» ABOUT THIS TASK:
The following data has a line with "Where should I click to: Open the" and a line with "Given: Click the tallest". Write out exactly those lines and all the lines between them.

_ _ _

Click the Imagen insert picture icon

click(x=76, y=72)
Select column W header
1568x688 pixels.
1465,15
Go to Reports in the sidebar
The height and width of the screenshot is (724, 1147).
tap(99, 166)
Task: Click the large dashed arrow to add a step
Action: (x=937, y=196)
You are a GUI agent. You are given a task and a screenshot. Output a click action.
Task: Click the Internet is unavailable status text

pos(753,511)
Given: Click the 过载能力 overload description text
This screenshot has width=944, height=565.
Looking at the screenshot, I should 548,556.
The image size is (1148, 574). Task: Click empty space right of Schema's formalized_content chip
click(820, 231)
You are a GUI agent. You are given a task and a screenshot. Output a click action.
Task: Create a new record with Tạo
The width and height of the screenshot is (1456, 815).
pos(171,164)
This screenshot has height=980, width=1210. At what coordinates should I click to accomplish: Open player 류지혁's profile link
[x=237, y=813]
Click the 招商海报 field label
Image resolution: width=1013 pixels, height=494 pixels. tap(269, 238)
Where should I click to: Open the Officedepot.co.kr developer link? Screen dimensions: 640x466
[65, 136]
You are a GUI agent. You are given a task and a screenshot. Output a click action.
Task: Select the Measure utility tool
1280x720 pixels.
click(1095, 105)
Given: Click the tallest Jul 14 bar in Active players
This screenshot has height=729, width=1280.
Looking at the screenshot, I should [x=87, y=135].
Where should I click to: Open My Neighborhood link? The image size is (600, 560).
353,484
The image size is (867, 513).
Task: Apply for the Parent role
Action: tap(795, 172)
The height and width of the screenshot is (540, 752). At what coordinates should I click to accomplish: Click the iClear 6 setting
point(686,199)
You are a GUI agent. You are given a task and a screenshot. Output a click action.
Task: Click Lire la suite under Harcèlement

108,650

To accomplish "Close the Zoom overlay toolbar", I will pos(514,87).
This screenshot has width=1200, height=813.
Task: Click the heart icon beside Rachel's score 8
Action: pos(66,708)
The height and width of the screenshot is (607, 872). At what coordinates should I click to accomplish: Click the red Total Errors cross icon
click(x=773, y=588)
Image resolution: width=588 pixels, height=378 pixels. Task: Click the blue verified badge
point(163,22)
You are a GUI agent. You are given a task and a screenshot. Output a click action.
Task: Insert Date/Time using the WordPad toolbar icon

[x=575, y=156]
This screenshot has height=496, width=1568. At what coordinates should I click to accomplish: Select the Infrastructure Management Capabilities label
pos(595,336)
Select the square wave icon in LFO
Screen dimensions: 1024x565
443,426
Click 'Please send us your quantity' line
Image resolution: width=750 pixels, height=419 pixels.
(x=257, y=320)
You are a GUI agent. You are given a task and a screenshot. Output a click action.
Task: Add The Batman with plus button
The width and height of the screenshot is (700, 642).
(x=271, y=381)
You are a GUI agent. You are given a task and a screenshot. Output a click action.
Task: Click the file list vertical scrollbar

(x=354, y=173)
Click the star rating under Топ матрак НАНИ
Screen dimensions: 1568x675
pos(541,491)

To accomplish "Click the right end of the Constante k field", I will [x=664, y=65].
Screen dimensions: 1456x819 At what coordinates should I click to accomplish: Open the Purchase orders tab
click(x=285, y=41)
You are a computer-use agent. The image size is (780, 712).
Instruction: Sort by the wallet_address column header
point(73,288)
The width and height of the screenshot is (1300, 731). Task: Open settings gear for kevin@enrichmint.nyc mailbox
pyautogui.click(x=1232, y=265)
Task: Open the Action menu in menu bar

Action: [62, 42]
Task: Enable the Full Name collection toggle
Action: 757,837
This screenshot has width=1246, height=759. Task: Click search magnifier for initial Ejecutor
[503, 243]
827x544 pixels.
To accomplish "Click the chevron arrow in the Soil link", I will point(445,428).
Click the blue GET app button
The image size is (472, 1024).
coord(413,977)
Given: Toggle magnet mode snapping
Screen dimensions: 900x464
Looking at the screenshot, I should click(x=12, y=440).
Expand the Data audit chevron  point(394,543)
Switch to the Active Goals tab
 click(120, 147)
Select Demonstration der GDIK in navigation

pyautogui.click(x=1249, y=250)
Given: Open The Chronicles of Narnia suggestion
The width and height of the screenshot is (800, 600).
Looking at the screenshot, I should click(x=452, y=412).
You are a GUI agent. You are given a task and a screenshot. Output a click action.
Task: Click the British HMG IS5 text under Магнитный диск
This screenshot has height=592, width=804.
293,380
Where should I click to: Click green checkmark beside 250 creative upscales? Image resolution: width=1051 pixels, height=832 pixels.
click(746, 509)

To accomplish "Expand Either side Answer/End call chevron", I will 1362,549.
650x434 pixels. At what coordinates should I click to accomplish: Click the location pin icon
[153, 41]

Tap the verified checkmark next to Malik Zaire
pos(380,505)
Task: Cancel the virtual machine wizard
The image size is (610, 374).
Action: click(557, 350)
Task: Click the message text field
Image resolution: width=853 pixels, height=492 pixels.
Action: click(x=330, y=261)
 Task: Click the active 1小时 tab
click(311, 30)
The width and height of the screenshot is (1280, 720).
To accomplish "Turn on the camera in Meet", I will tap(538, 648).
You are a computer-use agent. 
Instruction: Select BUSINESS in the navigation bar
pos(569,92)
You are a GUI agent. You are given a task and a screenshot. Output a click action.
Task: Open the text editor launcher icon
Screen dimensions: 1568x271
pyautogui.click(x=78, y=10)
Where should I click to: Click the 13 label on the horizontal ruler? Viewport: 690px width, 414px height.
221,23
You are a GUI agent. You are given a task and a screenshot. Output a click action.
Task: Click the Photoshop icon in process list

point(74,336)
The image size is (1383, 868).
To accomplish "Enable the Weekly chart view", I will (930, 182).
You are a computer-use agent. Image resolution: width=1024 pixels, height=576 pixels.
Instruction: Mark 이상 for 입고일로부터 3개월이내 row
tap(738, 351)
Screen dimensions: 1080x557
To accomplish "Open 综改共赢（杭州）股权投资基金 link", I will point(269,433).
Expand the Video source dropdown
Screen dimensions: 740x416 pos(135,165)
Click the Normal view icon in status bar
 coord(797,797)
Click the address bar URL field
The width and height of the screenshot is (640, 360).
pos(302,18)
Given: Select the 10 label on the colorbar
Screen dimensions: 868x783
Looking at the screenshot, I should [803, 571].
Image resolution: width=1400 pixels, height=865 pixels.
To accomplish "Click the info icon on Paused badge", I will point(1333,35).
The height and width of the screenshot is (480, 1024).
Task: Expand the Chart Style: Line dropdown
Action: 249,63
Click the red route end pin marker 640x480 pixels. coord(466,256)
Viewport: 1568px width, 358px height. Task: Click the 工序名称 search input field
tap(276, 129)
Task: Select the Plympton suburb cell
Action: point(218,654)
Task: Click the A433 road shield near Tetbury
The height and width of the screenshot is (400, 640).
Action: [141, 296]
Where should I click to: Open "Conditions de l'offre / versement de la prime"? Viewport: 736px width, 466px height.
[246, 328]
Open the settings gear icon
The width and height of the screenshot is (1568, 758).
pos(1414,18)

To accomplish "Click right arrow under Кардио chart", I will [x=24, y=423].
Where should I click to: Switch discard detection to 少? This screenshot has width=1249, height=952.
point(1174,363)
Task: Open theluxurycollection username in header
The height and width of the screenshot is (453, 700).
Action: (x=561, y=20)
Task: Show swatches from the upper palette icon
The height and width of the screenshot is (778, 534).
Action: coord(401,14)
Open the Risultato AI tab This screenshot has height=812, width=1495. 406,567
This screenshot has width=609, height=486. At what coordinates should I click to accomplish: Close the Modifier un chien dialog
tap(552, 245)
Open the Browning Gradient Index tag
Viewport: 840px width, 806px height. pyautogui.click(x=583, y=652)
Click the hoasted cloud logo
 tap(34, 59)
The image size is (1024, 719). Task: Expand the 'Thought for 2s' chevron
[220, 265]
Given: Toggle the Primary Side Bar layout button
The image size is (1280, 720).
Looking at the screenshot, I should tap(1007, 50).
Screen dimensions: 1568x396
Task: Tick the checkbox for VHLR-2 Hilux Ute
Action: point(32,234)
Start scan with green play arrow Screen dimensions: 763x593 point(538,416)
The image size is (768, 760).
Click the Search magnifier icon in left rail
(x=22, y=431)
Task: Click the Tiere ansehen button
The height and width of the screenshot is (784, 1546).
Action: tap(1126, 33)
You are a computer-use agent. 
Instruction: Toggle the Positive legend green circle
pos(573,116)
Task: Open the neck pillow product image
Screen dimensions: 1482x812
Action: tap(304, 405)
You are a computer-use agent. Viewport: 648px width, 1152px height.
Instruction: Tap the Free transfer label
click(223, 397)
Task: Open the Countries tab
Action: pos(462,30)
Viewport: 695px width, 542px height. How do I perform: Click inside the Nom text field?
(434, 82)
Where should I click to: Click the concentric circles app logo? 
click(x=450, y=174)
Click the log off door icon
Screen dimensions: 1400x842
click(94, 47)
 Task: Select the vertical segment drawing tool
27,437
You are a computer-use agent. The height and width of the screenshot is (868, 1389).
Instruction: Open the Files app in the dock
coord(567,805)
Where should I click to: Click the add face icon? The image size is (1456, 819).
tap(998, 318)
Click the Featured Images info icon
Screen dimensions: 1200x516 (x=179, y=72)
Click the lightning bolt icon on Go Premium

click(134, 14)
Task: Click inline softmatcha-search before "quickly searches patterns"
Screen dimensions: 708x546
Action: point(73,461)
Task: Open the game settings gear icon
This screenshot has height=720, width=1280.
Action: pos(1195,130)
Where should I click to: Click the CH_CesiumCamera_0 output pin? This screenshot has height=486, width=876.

_ _ _

» OUTPUT OF THE EXERCISE:
Where should I click to: Open the Officedepot.co.kr developer link? Screen dimensions: 640x466
[65, 136]
You are a GUI agent. You are given a task and a screenshot. Output a click action.
Task: Select the Measure utility tool
1280x720 pixels.
click(1095, 105)
Given: Click the tallest Jul 14 bar in Active players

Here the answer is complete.